I think a good start would be:

  • raw ansible-playbook
  • ansible-playbook with 1.x ara callback enabled
  • ansible-playbook with 0.x ara callback enabled (for science and comparison purposes, 0.x doesn't have an API server)

There is a similar issue for the measure API server performance here:


Answer questions andrask

Disclaimer: I haven't checked the implementation deeply yet.

In my case I ran several playbooks in series. I used Mitogen and Ara at the same time and everything I gained with Mitogen (~31% speed increase) was diminished by Ara. I confirmed this by turning off Ara.
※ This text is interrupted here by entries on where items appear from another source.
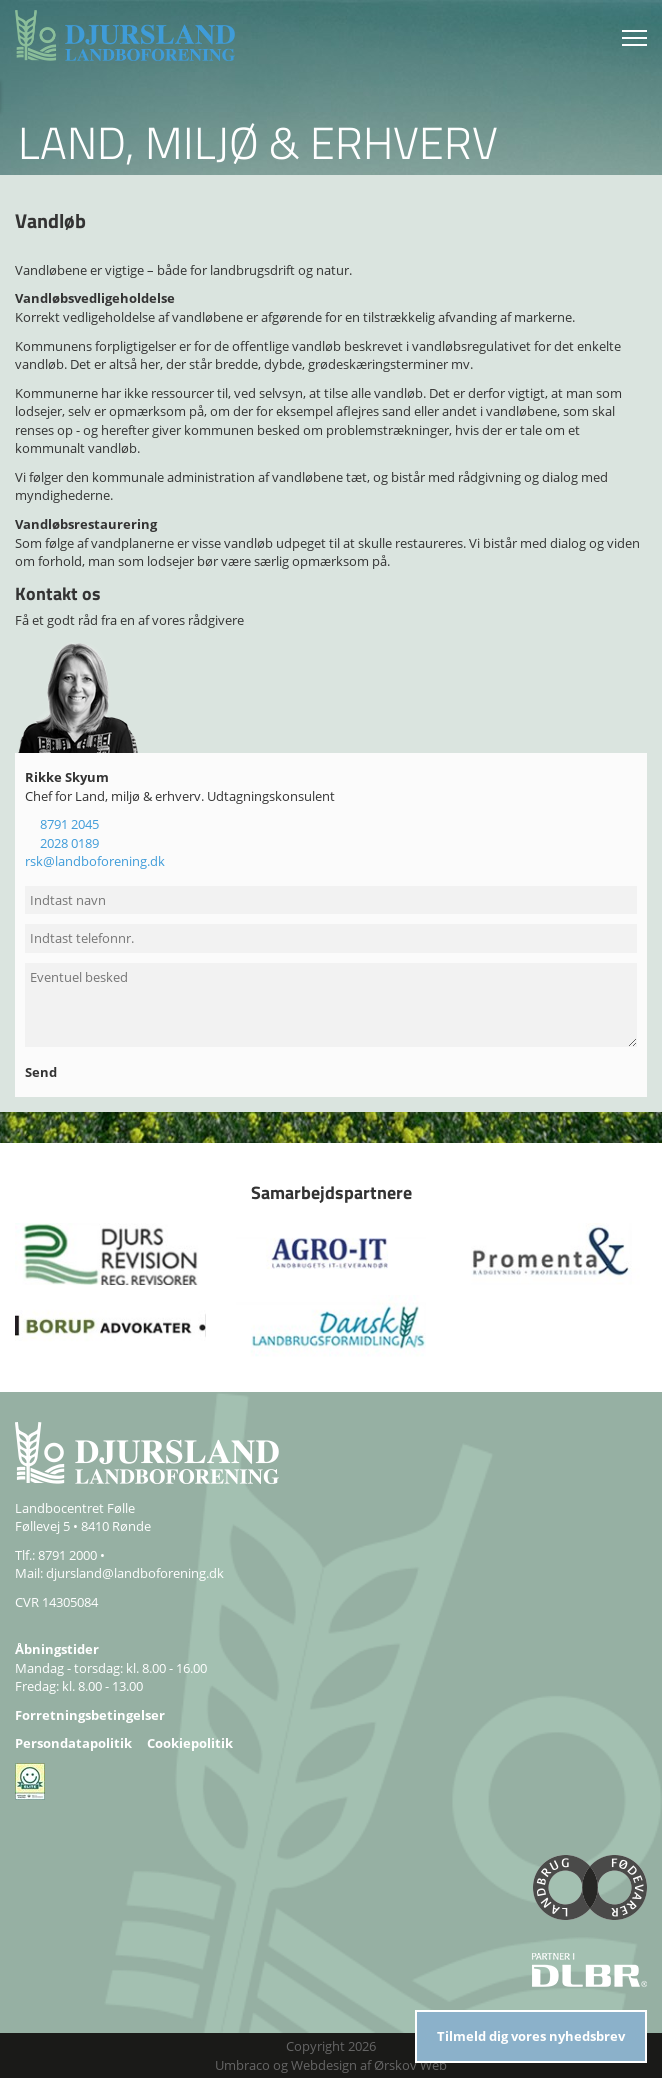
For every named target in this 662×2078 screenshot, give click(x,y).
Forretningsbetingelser (90, 1715)
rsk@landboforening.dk (95, 861)
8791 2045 (69, 824)
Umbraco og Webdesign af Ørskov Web (331, 2065)
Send (42, 1072)
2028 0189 (69, 843)
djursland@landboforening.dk (135, 1573)
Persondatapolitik (73, 1743)
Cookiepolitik (190, 1743)
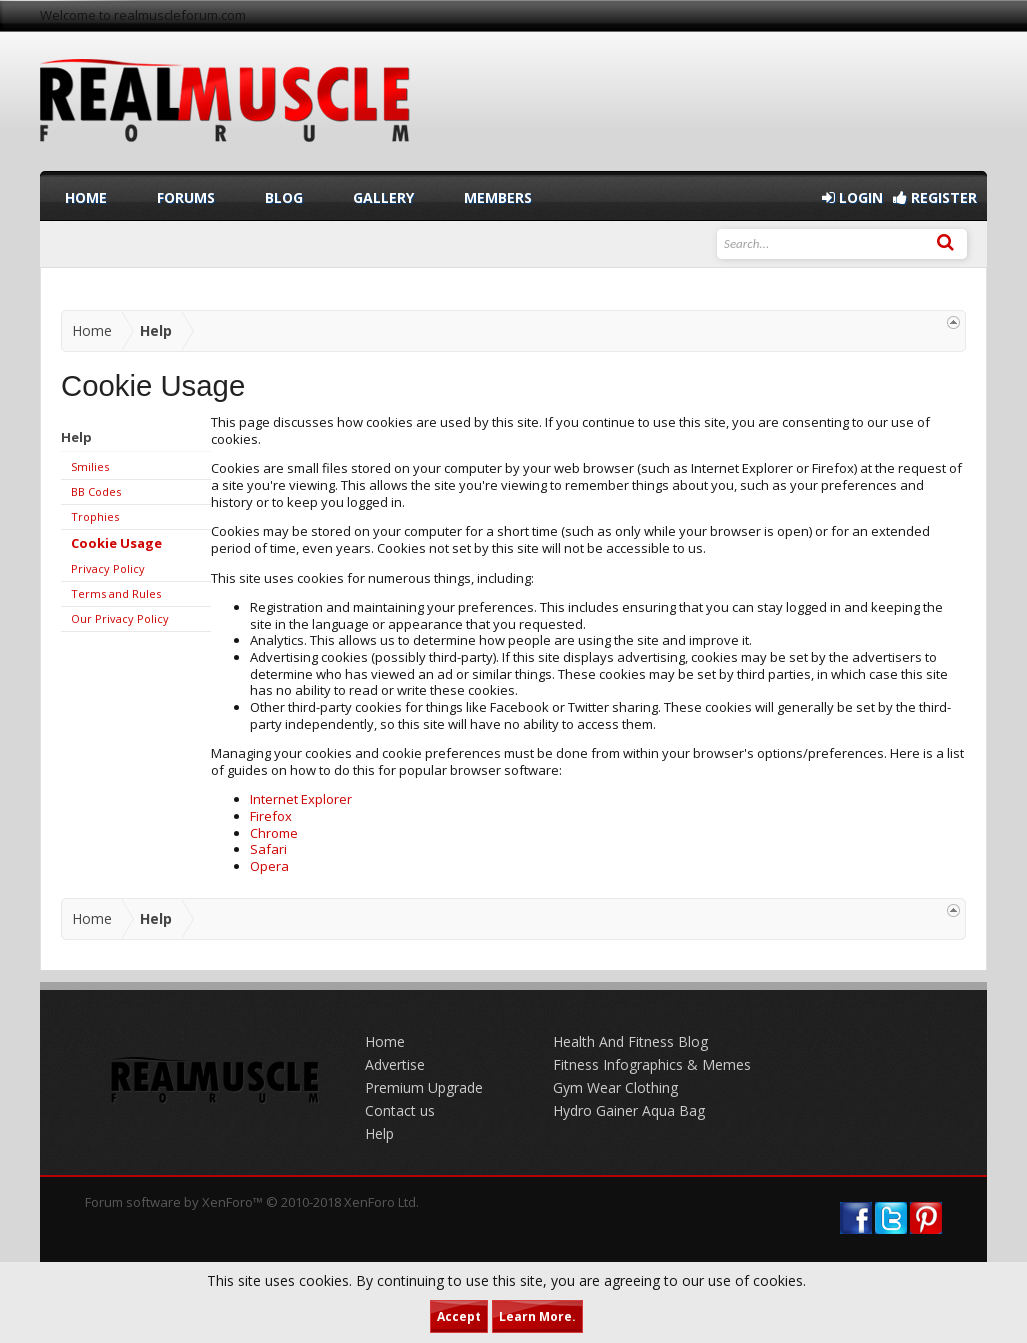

Yes, so the important thing is to make the callback a fire and forget event emitter. 4 is a real alternative, for sure, though we would lose the cool feature of real-time state.

With the other options, some other entity, a proxy, should be responsible for transferring the events to the API server. If we can rely on Linux and POSIX entities, then MessageQueues are one option, or UDP sockets are also viable for the IPC between the processes (and there are tons of other solutions, too). The proxy component may be started smartly, like the ControlPath in ssh.

I also looked at your threading patch. It seems like it doesn't do what you really intended. I mean like here

def v2_runner_on_ok(self, result, **kwargs):
    self.threads.submit(self._load_result(result, "ok", **kwargs))

The submit will submit the result of the _load_result, which is always None. But the _load_result is executed synchronously, so nothing changed. Changing the call to

    self.threads.submit(self._load_result, result, "ok", **kwargs)

may be better. It will cause the function to execute asynchronously. I also commented on the review.

The other thing I found though is that the GUI seems to be a little broken as search for host and task never work for me. Always returned everything. Honestly, I feel like pouring all this data directly to Elasticsearch and visualizing it with Kibana may be a better solution. It allows for much more analysis out of the box.